Encoding labelled $p$-Riordan graphs by words and pattern-avoiding permutations

TL;DR

This paper introduces $p$-Riordan words to encode $p$-Riordan graphs and explores their representations via pattern-avoiding permutations and balanced words, providing new insights and alternative proofs for known enumerative results.

Contribution

It defines $p$-Riordan words and demonstrates their use in encoding $p$-Riordan graphs, including special cases with pattern-avoiding permutations and balanced words, advancing combinatorial graph representations.

Findings

Encoding of $p$-Riordan graphs via $p$-Riordan words

Alternative encoding for Riordan and oriented Riordan graphs

New proof of enumeration of closed walks in the cube

Abstract

The notion of a $p$-Riordan graph generalizes that of a Riordan graph, which, in turn, generalizes the notions of a Pascal graph and a Toeplitz graph.

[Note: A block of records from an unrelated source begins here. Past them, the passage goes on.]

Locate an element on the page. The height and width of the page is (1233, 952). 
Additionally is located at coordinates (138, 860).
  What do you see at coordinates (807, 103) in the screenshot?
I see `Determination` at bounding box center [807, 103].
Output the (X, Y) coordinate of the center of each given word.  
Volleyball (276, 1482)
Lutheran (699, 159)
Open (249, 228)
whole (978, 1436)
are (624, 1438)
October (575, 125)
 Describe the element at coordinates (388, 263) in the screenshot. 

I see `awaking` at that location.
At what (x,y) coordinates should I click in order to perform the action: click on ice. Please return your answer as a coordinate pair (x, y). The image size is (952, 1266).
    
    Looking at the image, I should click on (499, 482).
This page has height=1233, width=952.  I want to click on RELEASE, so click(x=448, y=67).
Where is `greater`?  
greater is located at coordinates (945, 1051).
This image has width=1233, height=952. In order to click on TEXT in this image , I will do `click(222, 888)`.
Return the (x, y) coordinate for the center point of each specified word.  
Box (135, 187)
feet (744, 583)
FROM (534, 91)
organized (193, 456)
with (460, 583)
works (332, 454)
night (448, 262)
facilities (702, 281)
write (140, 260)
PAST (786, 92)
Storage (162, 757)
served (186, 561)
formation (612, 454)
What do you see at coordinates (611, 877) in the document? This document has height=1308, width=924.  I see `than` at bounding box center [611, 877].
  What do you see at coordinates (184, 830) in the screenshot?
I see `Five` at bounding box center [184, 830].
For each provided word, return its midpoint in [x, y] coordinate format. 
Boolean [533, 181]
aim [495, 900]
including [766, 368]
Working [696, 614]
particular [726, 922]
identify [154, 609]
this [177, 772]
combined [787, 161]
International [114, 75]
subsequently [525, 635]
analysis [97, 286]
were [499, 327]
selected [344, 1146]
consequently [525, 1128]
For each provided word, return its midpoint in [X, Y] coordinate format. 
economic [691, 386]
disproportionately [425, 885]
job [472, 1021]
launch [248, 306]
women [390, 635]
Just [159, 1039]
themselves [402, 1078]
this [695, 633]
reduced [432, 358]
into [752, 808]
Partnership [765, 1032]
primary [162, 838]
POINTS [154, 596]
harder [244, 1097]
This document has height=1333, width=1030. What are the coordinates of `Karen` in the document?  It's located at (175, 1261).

In this paper we introduce the notion of a $p$-Riordan word, and show how to encode $p$-Riordan graphs by $p$-Riordan words. For special important cases of Riordan graphs (the case $p=2$) and oriented Riordan graphs (the case $p=3$) we provide alternative encodings in terms of pattern-avoiding permutations and certain balanced words, respectively. As a bi-product of our studies, we provide an alternative proof of a known enumerative result on closed walks in the cube.